Let’s move the dresser cabinet TV thingy,” my wife tells me at the start of the weekend. She referred to a giant piece of furniture taking up our bedroom for the past decade. It was time to move it. She wants new furniture.
I embarked on the cleaning process in which I pulled out books, pieces of paper, pens, axe (yes, I have an axe in my cabinet thingy; a Carrie Nation axe, to be exact), coins, old passports and a bunch of other stuff.
This thingy collecting dust was where I dropped my wallet and everything in between apparently.
As I was digging in the back, pulling a few wires, flip cell phone cords, I saw a reflection. It was in the corner, so I had to reach back, sticking my whole arm into the corner.
The cold stainless steel flask swished and sloshed as I pulled it forward.

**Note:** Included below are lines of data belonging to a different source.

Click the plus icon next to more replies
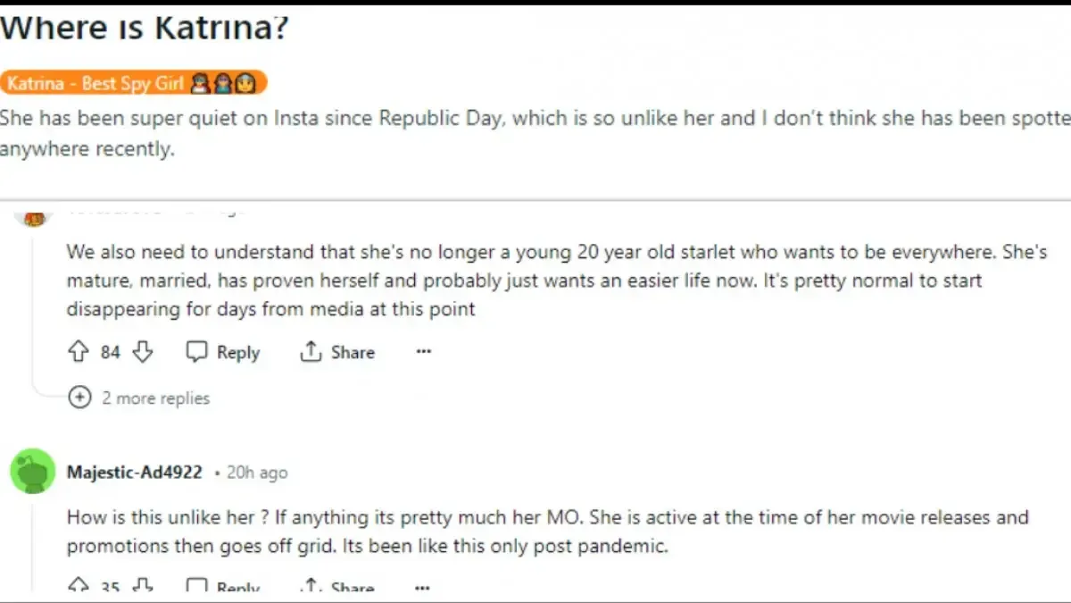Viewport: 1071px width, 603px height. (x=79, y=398)
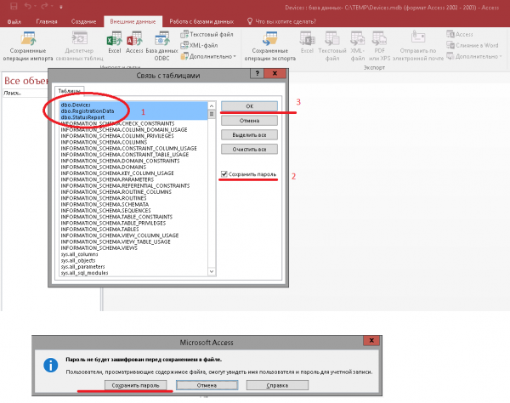Switch to the Главная ribbon tab
The height and width of the screenshot is (403, 510).
(x=48, y=20)
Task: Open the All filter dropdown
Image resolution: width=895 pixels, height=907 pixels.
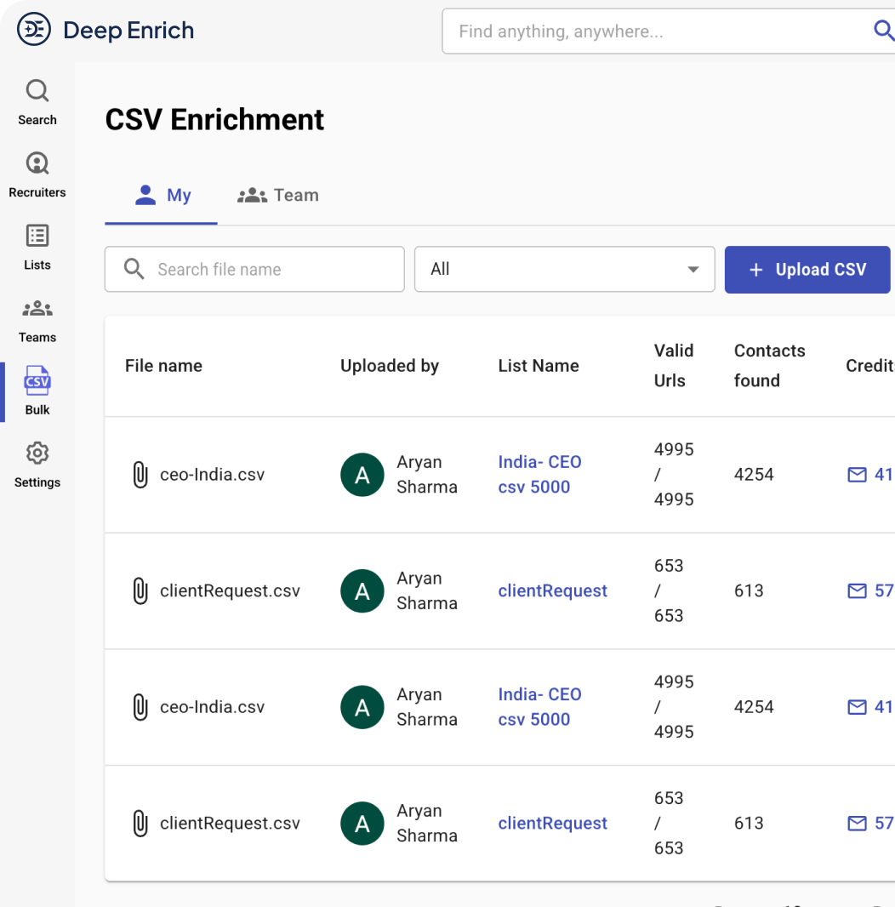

It was circular and pristine. The reflection showed my face with perfect carnival-mirror shape.
Hmmmm, what’s in here? I wondered looking at it.
I twisted the cap off and looked underneath the lid. Sometimes rust forms in flasks sitting away.
Rust really throws off the flavour of whiskey, too, so always make sure you’re buying the stainless steel flasks. The nickel, manganese and chromium make it rust resistant.
I then brought the half-dime size opening to my nose, waft it around. Whoa, what’s in there?
I started pondering my lost flasks; and frankly, I couldn’t remember what I poured. Then, on the second smell, I recalled a special bottle I snuck into the Kentucky Derby once via flask.
At the time, it was one of my favorite Bourbons – Jefferson’s 17 Years Old Presidential Reserve, a beautiful number distilled in 1991 at Stitzel-Weller. I poured it in a flask, had one sip at the Derby and thought I lost it at the track, probably at the betting window. Or was it in the paddocks area?
No, I surely dropped it in the gift shop when reaching into my pockets.
Circular and pristine. The reflection showed my face with perfect carnival-mirror shape
As you can see, that day was a haze; I lost a lot of money, too. So I had my doubts that this flask contained the golden liquid.
I put the flask to my lips. It was cold. Tilted it back and expected burn. For some reason, when drinking from flasks, I find the burn is more prominent. My best theory is the whiskey overwhelms the part of the tong it hits in concentrated bursts.
If you sip from a glass, your tongue can maneuver the whiskey how you want; if you sip from the flask, it hits one spot.
This didn’t burn. It was velvety, layered with flaovurs of toffee, nougat, vanilla and caramel. By God, it was Jefferson’s.
I remembered the balance and complexity as if it were yesterday.
Elated to find this old flask, filled with one of my favorite Bourbons of the past decade, I put it in another cabinet to enjoy later and went back to cleaning out the cabinet drawer thingy with a smile on my face. I was just reunited with one of my favorite whiskeys.
What was next? Did I have Pappy 23 hidden in a shoe? Or better yet, would my signed Ed Foote Old Fitzgerald bottle suddenly get refilled and be hidden behind the thingy?
Alas, these things didn’t happen. There were no more hidden whiskeys or treasures.
But I reminisced on that day when I bought the bottle and how I later bought as many 17-year-old Jefferson’s I could. How I felt silly for when I told the Jefferson’s co-founder, Chett Zoeller, I thought the 17 Years Old had a brandy-like nose.
Mr. Zoeller probably doesn’t remember this, but we were in the break room of the Kentucky Book Fair. He was signing his book; I was signing mine. Chett looked at me funny and then uttered, “That’s what my son and I were going for.” I don’t know why that conversation stuck out in my mind; the brain does funny things, such as allowing one to misplace a charming whiskey for the best part of a decade.
I’m glad the memories hit, and I could reminisce for a bit. As I finished up the cabinet drawer thingy, I asked myself, “I wonder if I’ll ever find that missing wedding ring.”